Le jeu est mis en ligne sous une première version simple afin d'évaluer l'attrait potentiel des fans. Parmi les indicateurs : le nombre de téléchargements, la rétention du joueur, le temps moyen passé sur le jeu, la monétisation... "Si le jeu ne prends pas, nous nous donnons entre 1 à 2 mois après la sortie pour faire bouger certains leviers. Et si cela ne fonctionne toujours pas, alors nous passons à un autre projet", conclu Martial Valéry. Le studio a également revu à la baisse son budget : Oh Bibi dépense environ 500.000 euros en moyenne pour la création d'un jeu.

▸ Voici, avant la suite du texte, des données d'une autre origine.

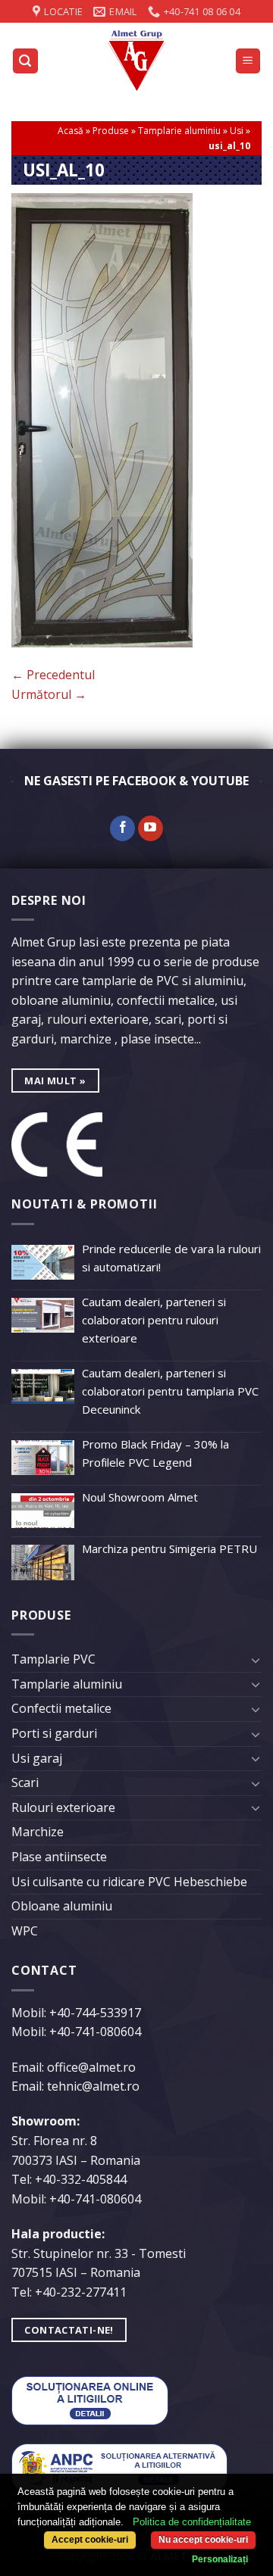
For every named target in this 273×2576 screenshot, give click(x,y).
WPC (24, 1931)
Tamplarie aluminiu (179, 130)
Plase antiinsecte (59, 1856)
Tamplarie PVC (53, 1659)
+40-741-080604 (95, 2031)
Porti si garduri (54, 1733)
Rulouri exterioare (63, 1807)
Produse (111, 130)
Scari (25, 1782)
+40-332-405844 (81, 2179)
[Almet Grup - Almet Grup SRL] (136, 60)
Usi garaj (36, 1758)
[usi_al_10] (102, 418)
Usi (236, 130)
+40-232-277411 (81, 2292)
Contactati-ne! (68, 2330)
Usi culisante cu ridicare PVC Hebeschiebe (129, 1881)
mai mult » (55, 1080)
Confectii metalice (61, 1708)
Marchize (37, 1831)
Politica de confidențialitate (192, 2522)
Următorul (48, 694)
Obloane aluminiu (61, 1906)
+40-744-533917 (95, 2012)
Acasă (70, 130)
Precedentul (53, 674)
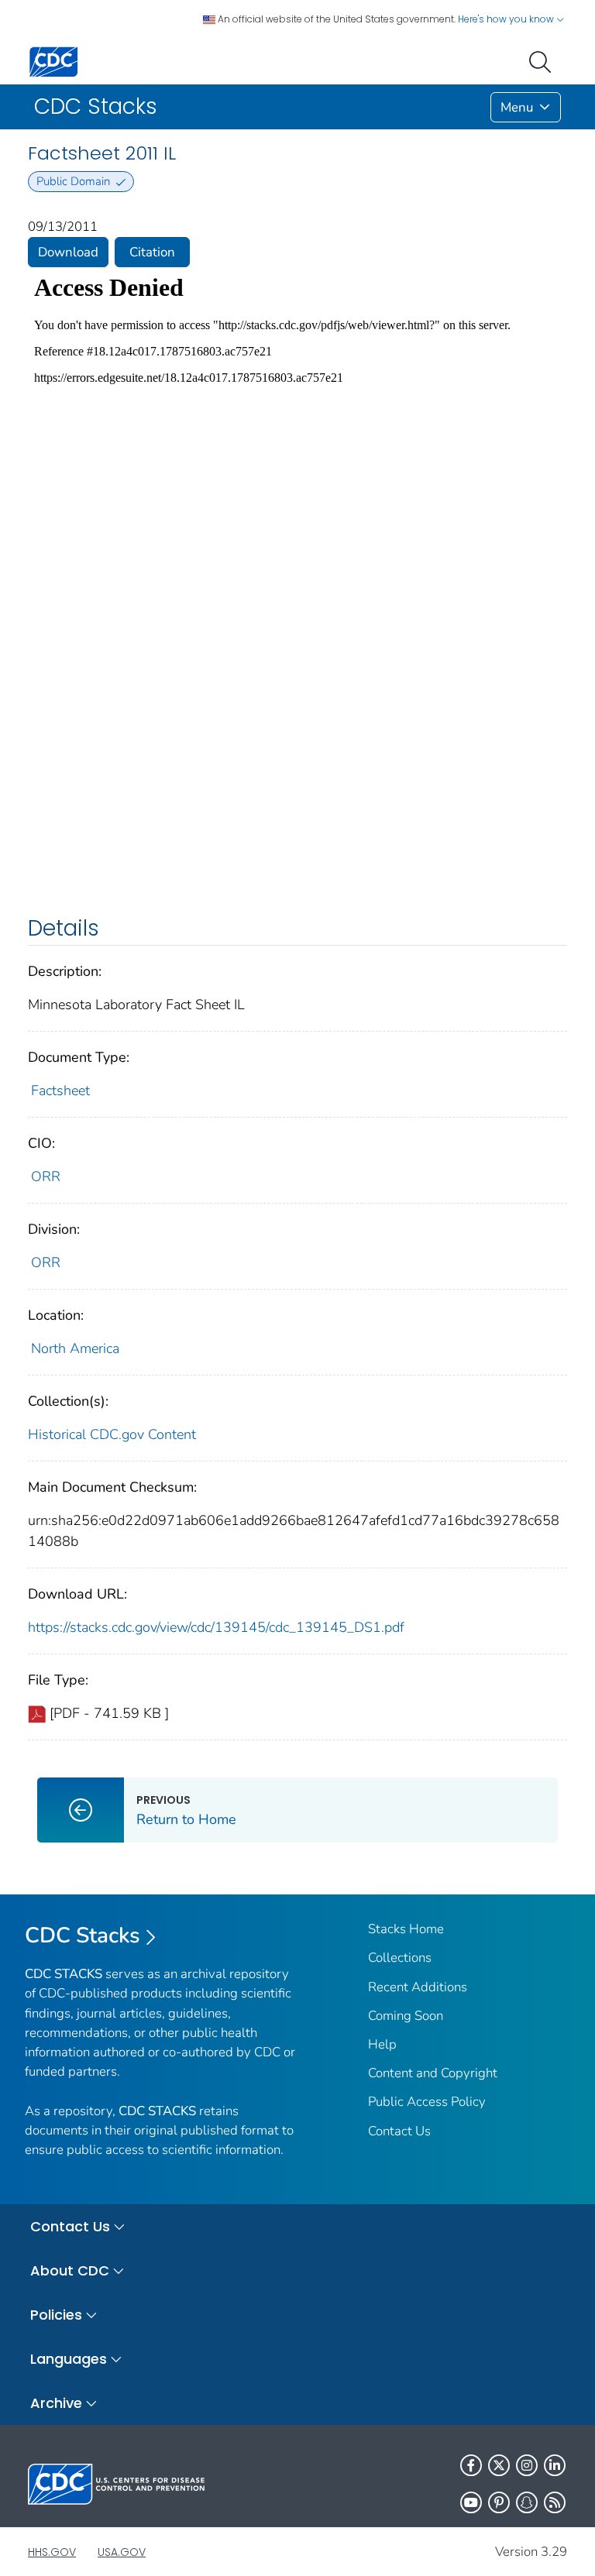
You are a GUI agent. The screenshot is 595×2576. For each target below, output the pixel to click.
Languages (68, 2358)
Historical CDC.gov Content (112, 1434)
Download (68, 252)
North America (75, 1348)
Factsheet (60, 1090)
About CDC (69, 2270)
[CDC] (53, 61)
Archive (56, 2403)
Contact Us (399, 2131)
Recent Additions (417, 1987)
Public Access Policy (427, 2102)
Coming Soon (405, 2016)
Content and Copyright (432, 2073)
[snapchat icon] (526, 2502)
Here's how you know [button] (507, 19)
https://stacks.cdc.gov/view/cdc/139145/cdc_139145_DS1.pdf (216, 1627)
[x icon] (499, 2465)
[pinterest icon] (499, 2502)
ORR (45, 1176)
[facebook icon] (471, 2465)
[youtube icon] (471, 2502)
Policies (56, 2314)
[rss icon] (554, 2502)
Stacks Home (406, 1929)
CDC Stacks (82, 1935)
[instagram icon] (526, 2465)
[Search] (543, 60)
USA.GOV (122, 2552)
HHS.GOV (52, 2552)
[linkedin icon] (554, 2465)
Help (382, 2044)
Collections (400, 1957)
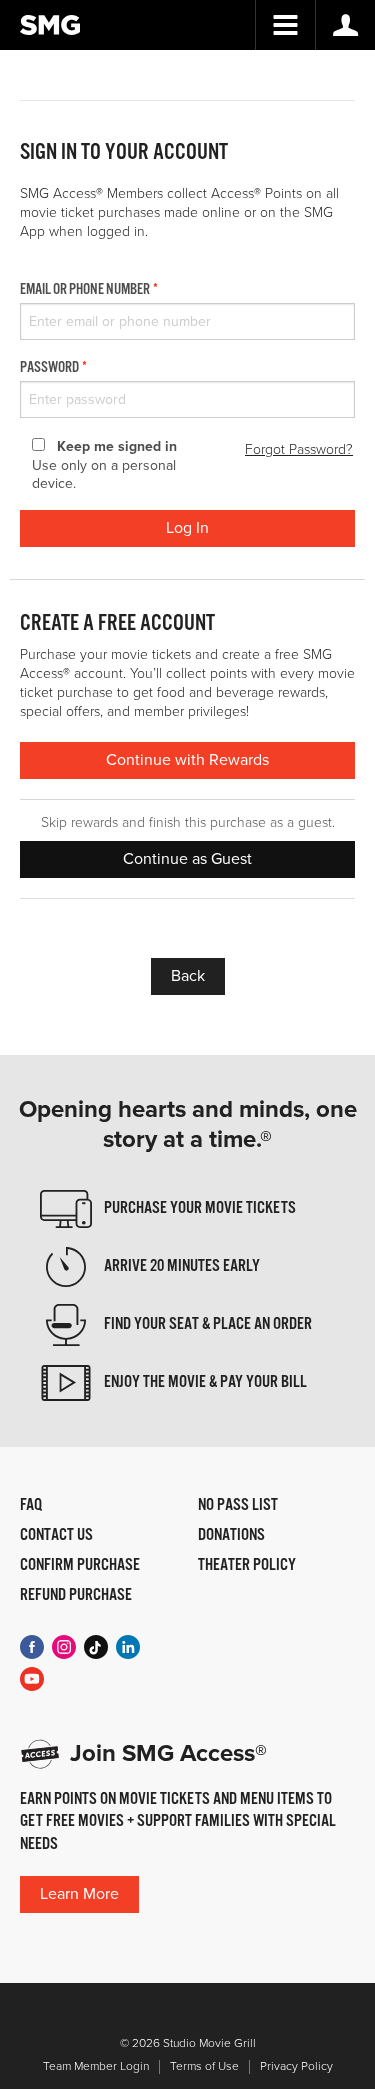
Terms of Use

25 millions de dollars levés depuis 2012

Le succès est au rendez-vous : au total, le studio revendique une communauté mondiale de 70 à 80 millions de joueurs. La jeune pousse a levé au total 25 millions de dollars depuis sa création. Rentable depuis trois ans, Oh Bibi a enregistré un chiffre d'affaires de 8 millions d'euros en 2018. Environ 60% de ses revenus sont générés aux Etats-Unis, qui représentent 40% des joueurs. Les jeux étant gratuits au téléchargement, Oh Bibi tire ses revenus de la publicité (20-30%) et des achats de bonus intégrés (70-80%). "C'est un modèle très compétitif où il faut créer des "hits" pour pouvoir s'imposer durablement. Actuellement, trois jeux constituent 99% de notre chiffre d'affaires : Motor World Car Factory - notre premier jeu sorti en 2012 - SUP et FRAG", chiffre le co-fondateur.

"Les achats intégrés permettent de réaliser des jeux plus intéressants car ils permettent la progression du jeu, affirme le co-fondateur. D'un point de vue business, les jeux basés exclusivement sur la publicité ont généralement des durées de vie réduites à quelques semaines car cela est plus intrusif pour le joueur. Sans compter que les premières impressions de publicités sont les plus lucratives mais ensuite, un système de décote s'opère."

Pour créer des "hits", le budget marketing dépensé dès la sortie du jeu est un élément clé. "Notre capacité à investir dans le marketing est l'un de nos défi. Les grands éditeurs peuvent mettre des millions d'euros sur la table pour la sortie de leur jeu, ce qui leur permet de l'imposer directement comme un nouveau phénomène mondial, analyse Martial Valéry. Notre processus est plus incrémental car nous augmentons notre budget marketing progressivement." La startup a ainsi déboursé 30.000 euros de budget marketing pour le lancement de SUP - contre 600.000 euros pour FRAG.

Oh Bibi souhaite également continuer d'investir dans ses jeux actuels pour continuer de proposer des contenus. "L'idée est d'améliorer constamment nos performances pour pouvoir séduire de nouveaux utilisateurs", souligne le cofondateur. Un nouveau jeu est actuellement en cours de création.